[Start of Attachment]
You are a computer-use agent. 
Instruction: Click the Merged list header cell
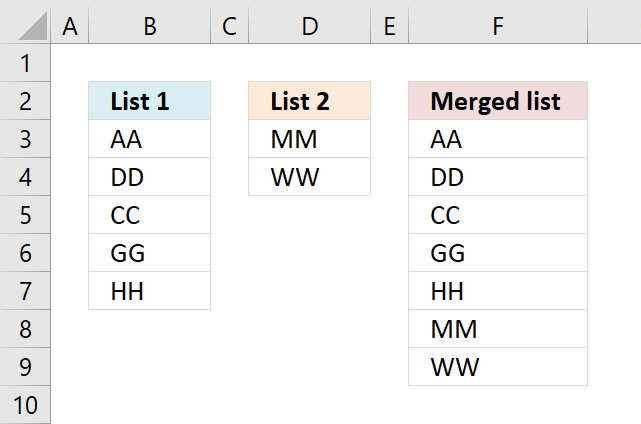pos(498,101)
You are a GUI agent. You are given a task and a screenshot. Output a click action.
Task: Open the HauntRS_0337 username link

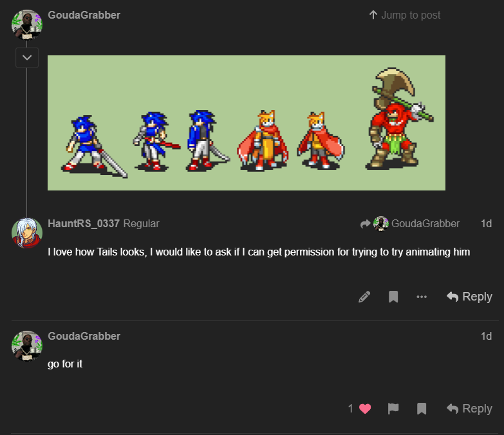pos(84,223)
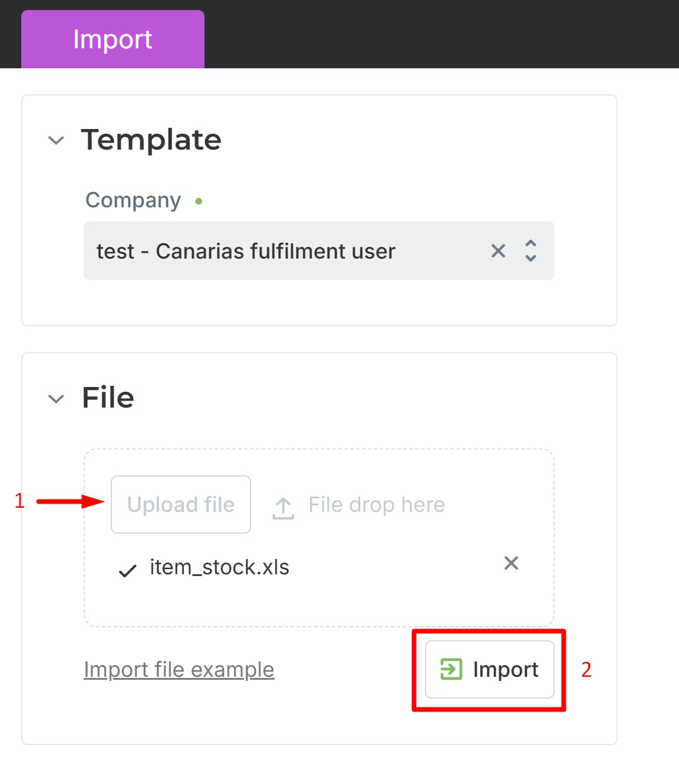Click the upload arrow icon

tap(283, 508)
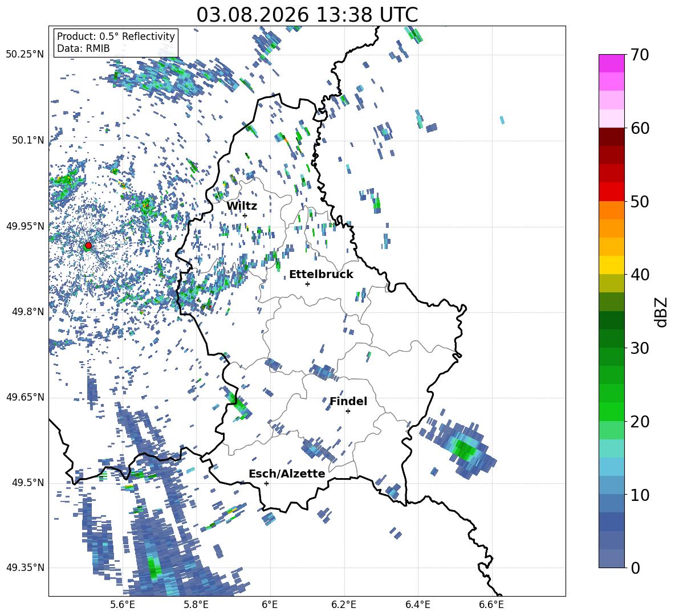The image size is (675, 616).
Task: Pick the yellow 40 dBZ colorbar segment
Action: [611, 265]
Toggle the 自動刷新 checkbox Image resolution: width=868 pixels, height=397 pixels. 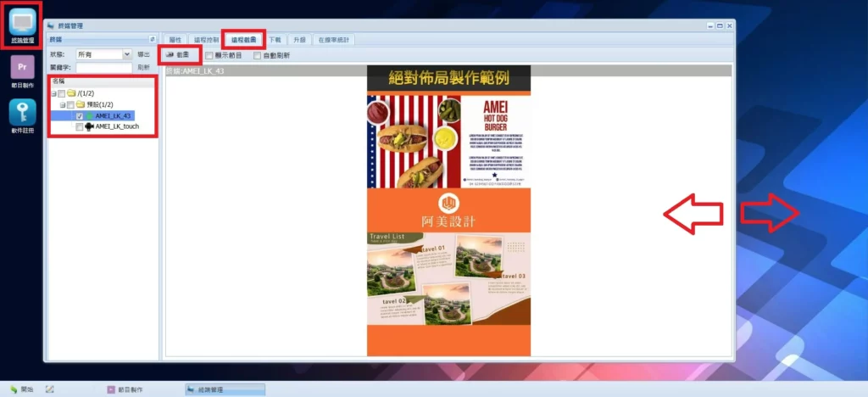[258, 55]
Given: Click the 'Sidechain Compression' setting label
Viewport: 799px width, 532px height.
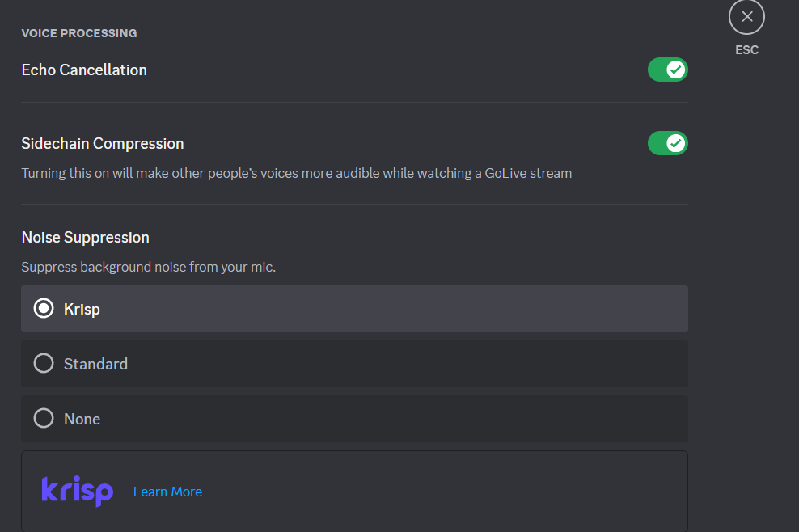Looking at the screenshot, I should (103, 144).
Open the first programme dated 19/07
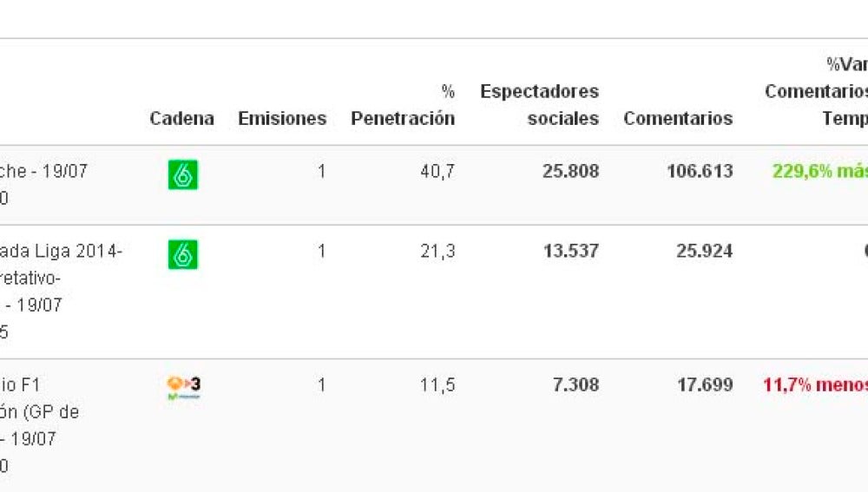868x492 pixels. [43, 184]
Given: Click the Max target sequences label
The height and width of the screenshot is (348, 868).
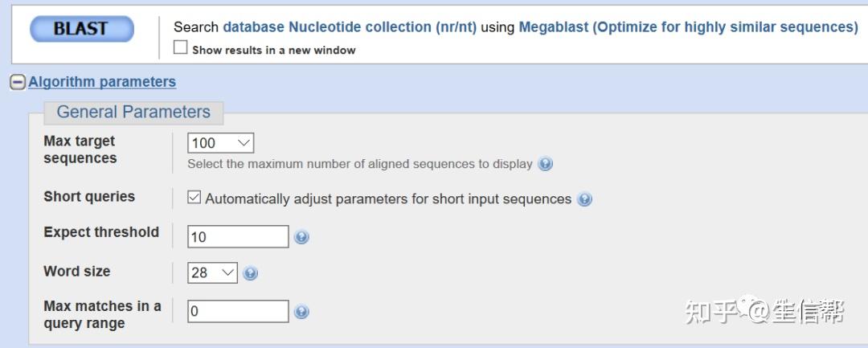Looking at the screenshot, I should 80,149.
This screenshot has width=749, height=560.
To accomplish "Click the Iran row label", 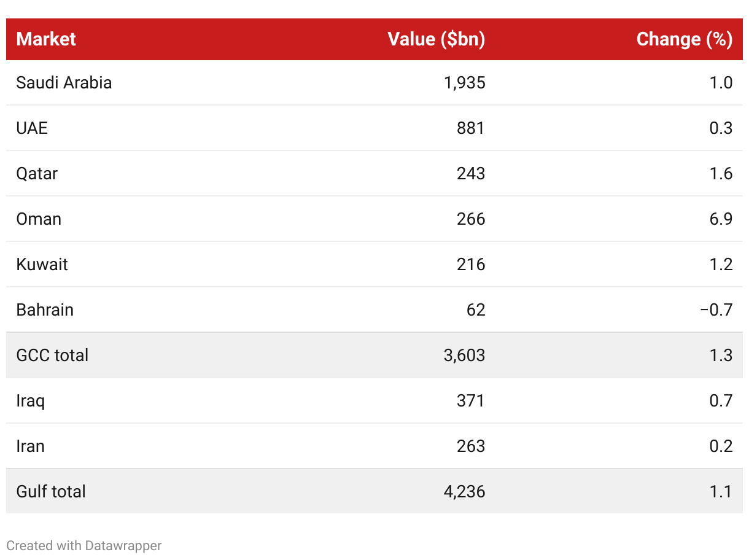I will pos(30,446).
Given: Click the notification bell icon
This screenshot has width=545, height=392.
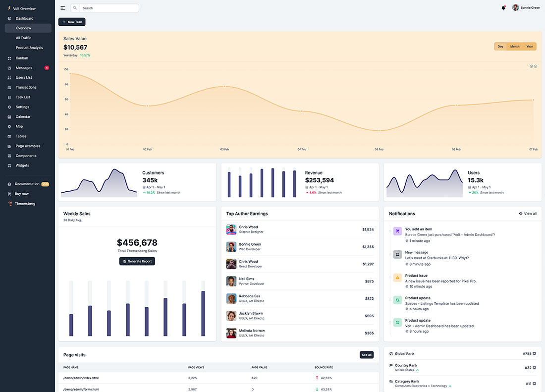Looking at the screenshot, I should (503, 7).
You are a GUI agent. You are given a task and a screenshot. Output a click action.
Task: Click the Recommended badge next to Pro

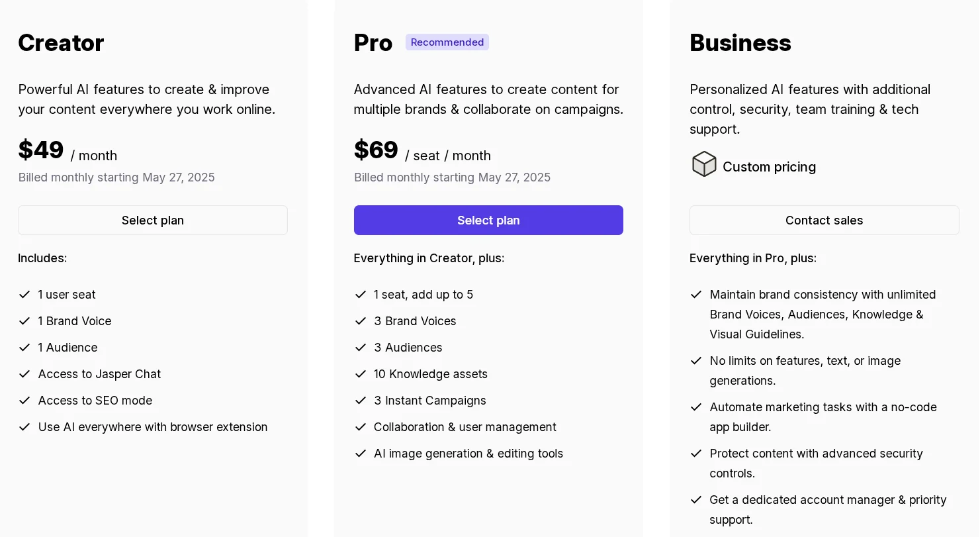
[End of Attachment]
Exercise goal: Repeat only the lines from the one with "This screenshot has width=545, height=392." through the end of the data, both included and exactly as written. Pictures stay out of the copy.

Answer area:
This screenshot has width=545, height=392.
Looking at the screenshot, I should (503, 7).
You are a GUI agent. You are given a task and a screenshot. Output a click action.
Task: Click the Recommended badge next to Pro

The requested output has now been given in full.